I know I've seen this information but I'm having trouble finding it. I'm about to start using PETG and I'm just wondering where do I start?
I've been using PLA exclusively and I know there's some differences with print settings like temp and cooling, I also know ABS has health and oder considerations and I wasnt sure if PETG had something similar.
So in short:
- What nozzle/bed temp range should I start with?
- What cooling percentage should I start with?
- Are there safety considerations that I should be aware of that are different from PLA?
- Are there any other quirks I should know about? Supports? Build plate adhesion?

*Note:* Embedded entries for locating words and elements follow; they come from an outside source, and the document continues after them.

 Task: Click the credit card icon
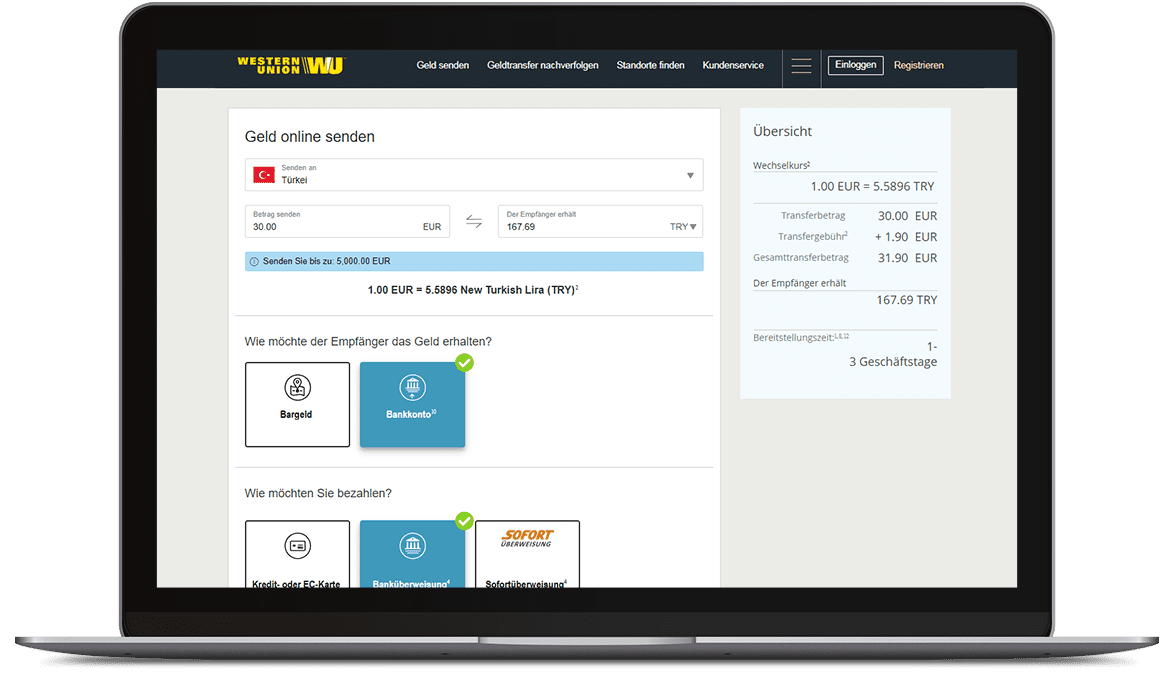pos(297,546)
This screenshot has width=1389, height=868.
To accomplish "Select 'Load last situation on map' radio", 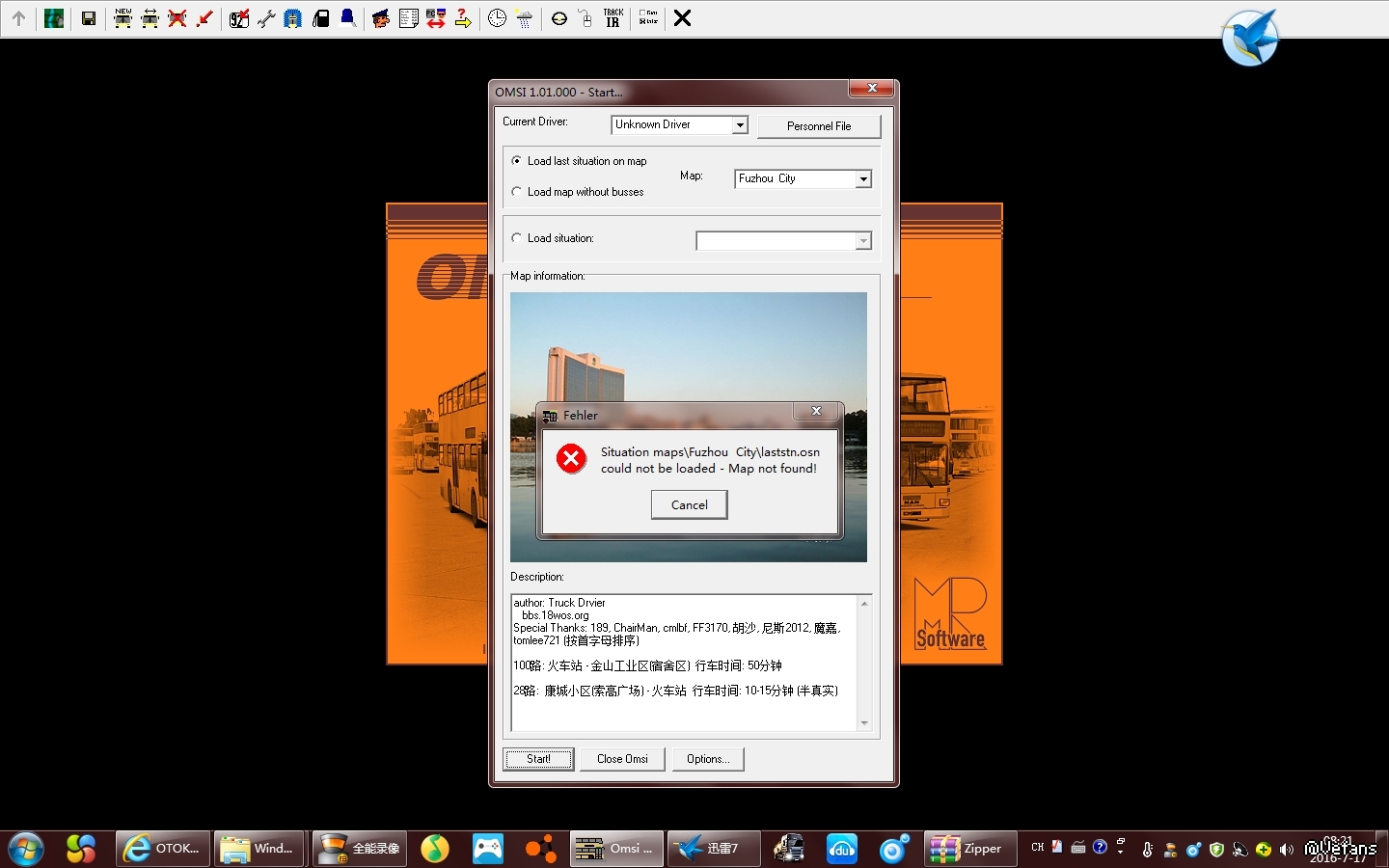I will click(x=517, y=161).
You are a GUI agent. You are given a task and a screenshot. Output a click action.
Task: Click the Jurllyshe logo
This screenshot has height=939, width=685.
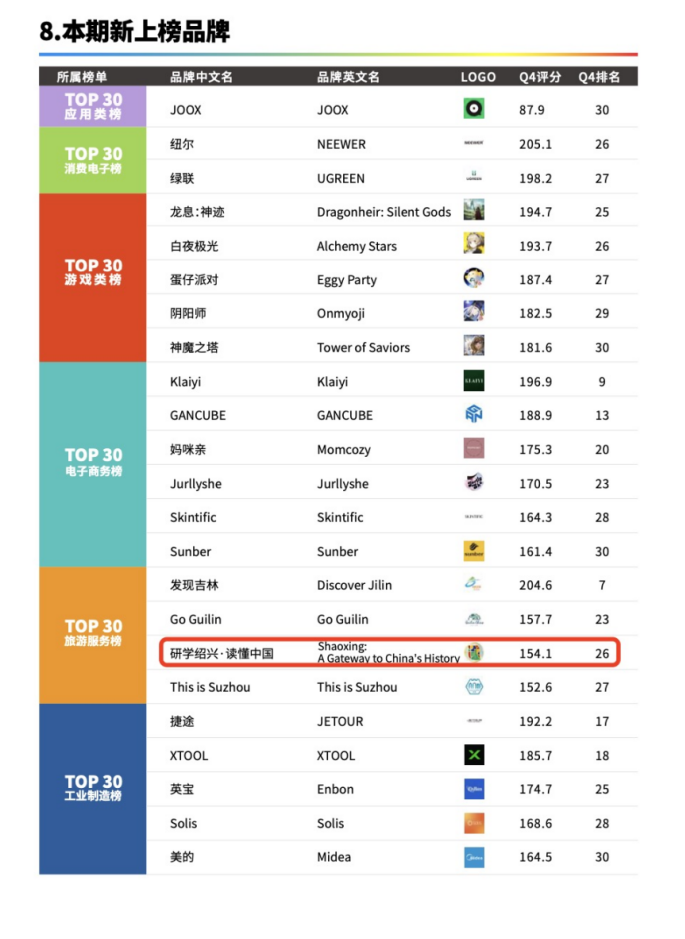pyautogui.click(x=474, y=483)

PETG is quite a well-behaved filament, not too different to PLA. It has low shrinkage (meaning it won't crack or warp itself off the build plate easily), low odour (although as always you should 3D-print in a well-ventilated room), a similar price as PLA, and an ever-growing choice of colours. The biggest advantages of PETG are that it's tougher than PLA (i.e. can handle impacts better without shattering) and can handle more temperature (PLA softens at 60°C, PETG starts at around 80°C). It's also easier to find transparent filaments in PETG than PLA.

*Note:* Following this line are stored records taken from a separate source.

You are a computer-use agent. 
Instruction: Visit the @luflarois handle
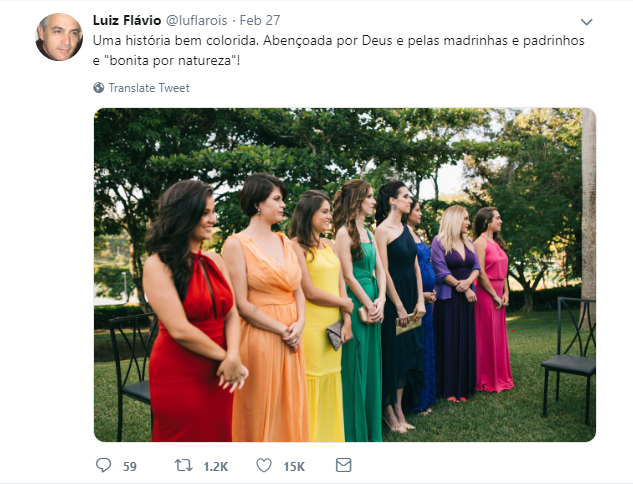tap(197, 20)
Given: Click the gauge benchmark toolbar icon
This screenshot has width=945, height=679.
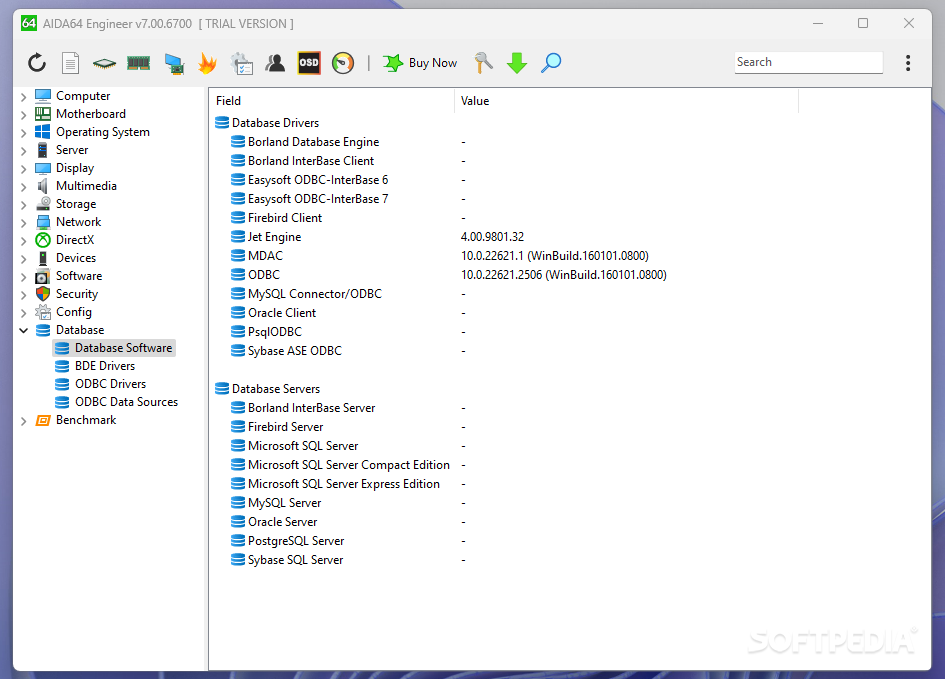Looking at the screenshot, I should pos(343,63).
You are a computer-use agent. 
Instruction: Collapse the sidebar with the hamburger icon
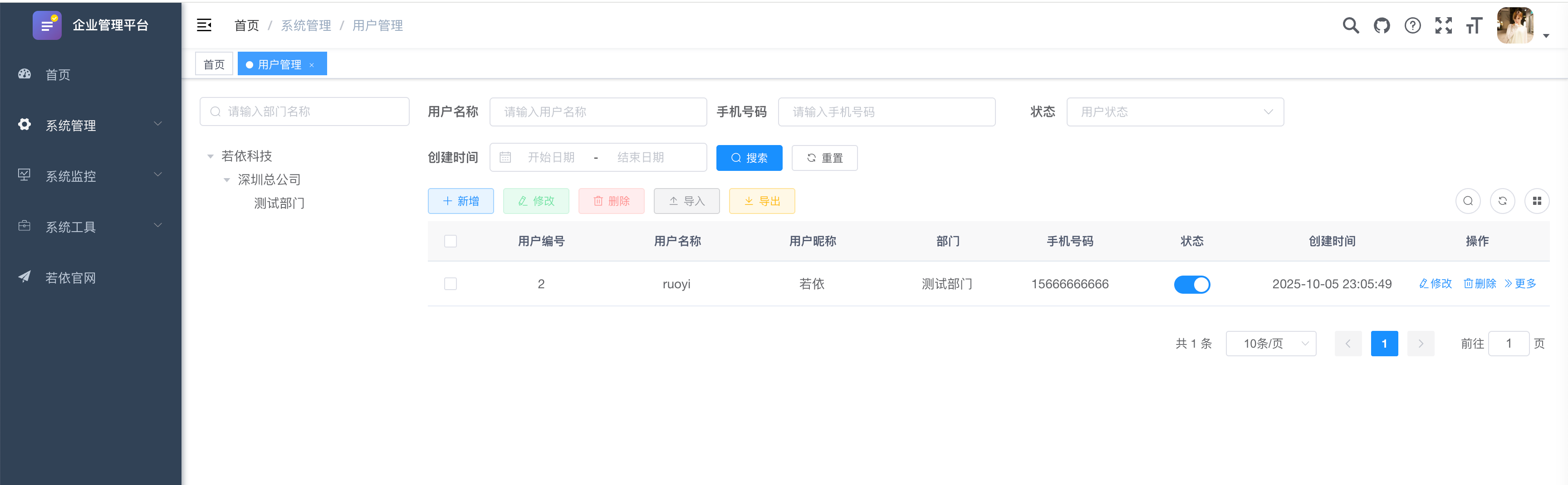click(204, 25)
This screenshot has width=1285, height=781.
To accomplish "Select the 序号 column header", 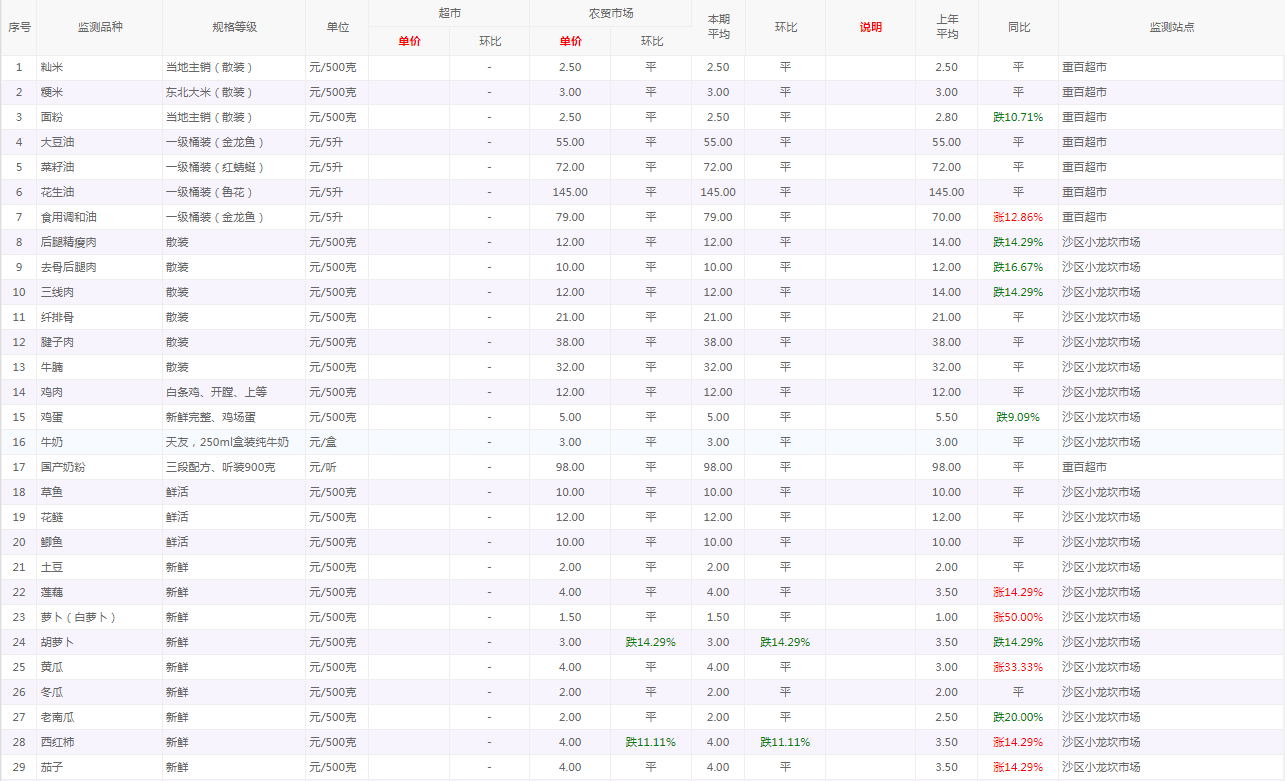I will 18,27.
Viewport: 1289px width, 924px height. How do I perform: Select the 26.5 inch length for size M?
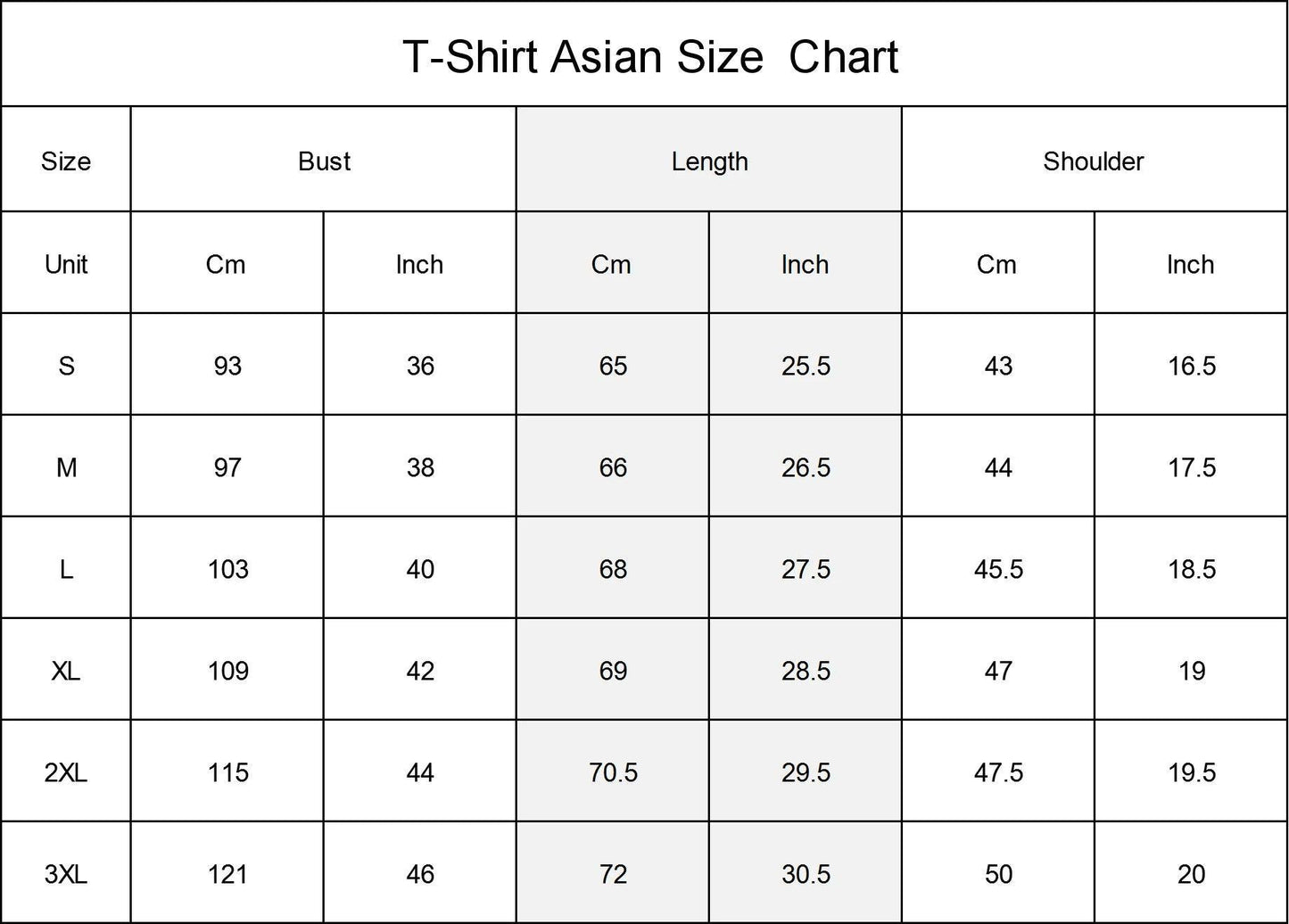(806, 467)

Now, to answer your questions:
1. Nozzle and bed temperatures for all filaments are usually supplied by the manufacturers, written on the spools or boxes, but as a general rule if your printer has a regular PTFE-lined hotend you want to stay below 245°C to stop the PTFE tube from starting to thermally degrade and release toxic fumes in the vicinity of the printer. I personally print my PETG at 230°C. If you have an all-metal hotend (titanium liner instead of PTFE liner), then you can safely go up to 250°C. If in doubt, stick to 230-235°C.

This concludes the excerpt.